### TO DO
The whole answer is the data below, retyped exactly.

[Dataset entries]
▼

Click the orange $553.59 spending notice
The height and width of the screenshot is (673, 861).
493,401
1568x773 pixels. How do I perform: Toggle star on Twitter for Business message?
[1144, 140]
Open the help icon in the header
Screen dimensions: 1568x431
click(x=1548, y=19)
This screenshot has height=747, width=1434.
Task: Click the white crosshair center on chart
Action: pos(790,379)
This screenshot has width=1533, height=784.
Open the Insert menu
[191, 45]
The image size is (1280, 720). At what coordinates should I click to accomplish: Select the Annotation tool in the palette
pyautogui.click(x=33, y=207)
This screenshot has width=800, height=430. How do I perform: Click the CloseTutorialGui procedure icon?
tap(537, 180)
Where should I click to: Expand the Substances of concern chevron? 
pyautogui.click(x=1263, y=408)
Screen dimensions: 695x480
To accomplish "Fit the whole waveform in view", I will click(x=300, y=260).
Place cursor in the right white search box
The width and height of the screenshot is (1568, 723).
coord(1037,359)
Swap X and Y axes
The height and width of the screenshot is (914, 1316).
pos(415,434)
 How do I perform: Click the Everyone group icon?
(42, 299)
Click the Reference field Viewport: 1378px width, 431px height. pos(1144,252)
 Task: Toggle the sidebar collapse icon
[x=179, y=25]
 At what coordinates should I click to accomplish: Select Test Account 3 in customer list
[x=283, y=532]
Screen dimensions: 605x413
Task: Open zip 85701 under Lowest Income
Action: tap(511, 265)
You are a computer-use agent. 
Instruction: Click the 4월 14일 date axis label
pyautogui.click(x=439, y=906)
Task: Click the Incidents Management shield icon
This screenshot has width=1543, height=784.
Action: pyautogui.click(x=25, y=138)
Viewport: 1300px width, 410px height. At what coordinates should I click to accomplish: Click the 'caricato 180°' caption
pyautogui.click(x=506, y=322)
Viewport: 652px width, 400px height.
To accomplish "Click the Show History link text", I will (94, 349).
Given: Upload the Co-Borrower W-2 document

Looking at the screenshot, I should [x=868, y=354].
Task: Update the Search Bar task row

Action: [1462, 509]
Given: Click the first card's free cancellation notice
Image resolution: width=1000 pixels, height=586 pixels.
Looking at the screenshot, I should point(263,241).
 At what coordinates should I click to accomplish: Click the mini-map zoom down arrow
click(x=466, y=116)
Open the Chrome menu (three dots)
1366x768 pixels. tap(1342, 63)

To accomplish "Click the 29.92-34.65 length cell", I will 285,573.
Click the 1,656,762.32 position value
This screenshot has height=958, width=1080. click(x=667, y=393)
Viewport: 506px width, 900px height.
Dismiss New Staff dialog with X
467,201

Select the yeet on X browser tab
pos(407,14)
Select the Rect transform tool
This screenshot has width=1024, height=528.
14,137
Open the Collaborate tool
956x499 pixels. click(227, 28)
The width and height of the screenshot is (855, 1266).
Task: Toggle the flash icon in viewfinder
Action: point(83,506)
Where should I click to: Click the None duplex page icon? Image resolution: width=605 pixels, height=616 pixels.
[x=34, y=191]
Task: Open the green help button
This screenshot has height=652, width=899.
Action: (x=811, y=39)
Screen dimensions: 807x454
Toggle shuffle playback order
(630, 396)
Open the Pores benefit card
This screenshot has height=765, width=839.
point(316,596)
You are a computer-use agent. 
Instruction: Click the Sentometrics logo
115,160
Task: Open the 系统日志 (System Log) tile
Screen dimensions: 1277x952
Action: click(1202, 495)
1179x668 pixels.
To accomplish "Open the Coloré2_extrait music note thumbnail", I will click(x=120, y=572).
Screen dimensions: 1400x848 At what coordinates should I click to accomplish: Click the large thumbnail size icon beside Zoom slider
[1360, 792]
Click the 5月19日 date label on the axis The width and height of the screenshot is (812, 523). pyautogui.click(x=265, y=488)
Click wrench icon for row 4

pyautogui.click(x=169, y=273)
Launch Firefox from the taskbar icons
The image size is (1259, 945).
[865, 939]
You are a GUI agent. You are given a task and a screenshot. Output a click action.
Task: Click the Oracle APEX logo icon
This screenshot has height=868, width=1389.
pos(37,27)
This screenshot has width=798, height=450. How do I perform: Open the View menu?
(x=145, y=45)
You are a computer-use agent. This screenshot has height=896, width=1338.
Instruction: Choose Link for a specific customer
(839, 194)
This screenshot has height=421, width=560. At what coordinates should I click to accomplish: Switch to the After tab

▲

### SOLUTION TO THIS EXERCISE
Click the orange $553.59 spending notice
The height and width of the screenshot is (673, 861).
493,401
1568x773 pixels. How do I perform: Toggle star on Twitter for Business message?
[1144, 140]
Open the help icon in the header
Screen dimensions: 1568x431
click(x=1548, y=19)
This screenshot has height=747, width=1434.
Task: Click the white crosshair center on chart
Action: pos(790,379)
This screenshot has width=1533, height=784.
Open the Insert menu
[191, 45]
The image size is (1280, 720). At what coordinates should I click to accomplish: Select the Annotation tool in the palette
pyautogui.click(x=33, y=207)
This screenshot has width=800, height=430. How do I perform: Click the CloseTutorialGui procedure icon?
tap(537, 180)
Where should I click to: Expand the Substances of concern chevron? 
pyautogui.click(x=1263, y=408)
Screen dimensions: 695x480
To accomplish "Fit the whole waveform in view", I will click(x=300, y=260).
Place cursor in the right white search box
The width and height of the screenshot is (1568, 723).
coord(1037,359)
Swap X and Y axes
The height and width of the screenshot is (914, 1316).
pos(415,434)
 How do I perform: Click the Everyone group icon?
(42, 299)
Click the Reference field Viewport: 1378px width, 431px height. pos(1144,252)
 Task: Toggle the sidebar collapse icon
[x=179, y=25]
 At what coordinates should I click to accomplish: Select Test Account 3 in customer list
[x=283, y=532]
Screen dimensions: 605x413
Task: Open zip 85701 under Lowest Income
Action: tap(511, 265)
You are a computer-use agent. 
Instruction: Click the 4월 14일 date axis label
pyautogui.click(x=439, y=906)
Task: Click the Incidents Management shield icon
This screenshot has width=1543, height=784.
Action: pyautogui.click(x=25, y=138)
Viewport: 1300px width, 410px height. At what coordinates should I click to accomplish: Click the 'caricato 180°' caption
pyautogui.click(x=506, y=322)
Viewport: 652px width, 400px height.
To accomplish "Click the Show History link text", I will (94, 349).
Given: Upload the Co-Borrower W-2 document

Looking at the screenshot, I should [x=868, y=354].
Task: Update the Search Bar task row

Action: [1462, 509]
Given: Click the first card's free cancellation notice
Image resolution: width=1000 pixels, height=586 pixels.
Looking at the screenshot, I should point(263,241).
 At what coordinates should I click to accomplish: Click the mini-map zoom down arrow
click(x=466, y=116)
Open the Chrome menu (three dots)
1366x768 pixels. tap(1342, 63)

To accomplish "Click the 29.92-34.65 length cell", I will 285,573.
Click the 1,656,762.32 position value
This screenshot has height=958, width=1080. click(x=667, y=393)
Viewport: 506px width, 900px height.
Dismiss New Staff dialog with X
467,201

Select the yeet on X browser tab
pos(407,14)
Select the Rect transform tool
This screenshot has width=1024, height=528.
14,137
Open the Collaborate tool
956x499 pixels. click(227, 28)
The width and height of the screenshot is (855, 1266).
Task: Toggle the flash icon in viewfinder
Action: point(83,506)
Where should I click to: Click the None duplex page icon? Image resolution: width=605 pixels, height=616 pixels.
[x=34, y=191]
Task: Open the green help button
This screenshot has height=652, width=899.
Action: (x=811, y=39)
Screen dimensions: 807x454
Toggle shuffle playback order
(630, 396)
Open the Pores benefit card
This screenshot has height=765, width=839.
point(316,596)
You are a computer-use agent. 
Instruction: Click the Sentometrics logo
115,160
Task: Open the 系统日志 (System Log) tile
Screen dimensions: 1277x952
Action: click(1202, 495)
1179x668 pixels.
To accomplish "Open the Coloré2_extrait music note thumbnail", I will click(x=120, y=572).
Screen dimensions: 1400x848 At what coordinates should I click to accomplish: Click the large thumbnail size icon beside Zoom slider
[1360, 792]
Click the 5月19日 date label on the axis The width and height of the screenshot is (812, 523). pyautogui.click(x=265, y=488)
Click wrench icon for row 4

pyautogui.click(x=169, y=273)
Launch Firefox from the taskbar icons
The image size is (1259, 945).
[865, 939]
You are a GUI agent. You are given a task and a screenshot. Output a click action.
Task: Click the Oracle APEX logo icon
This screenshot has height=868, width=1389.
pos(37,27)
This screenshot has width=798, height=450. How do I perform: Open the View menu?
(x=145, y=45)
You are a computer-use agent. This screenshot has height=896, width=1338.
Instruction: Choose Link for a specific customer
(839, 194)
This screenshot has height=421, width=560. At what coordinates should I click to accomplish: Switch to the After tab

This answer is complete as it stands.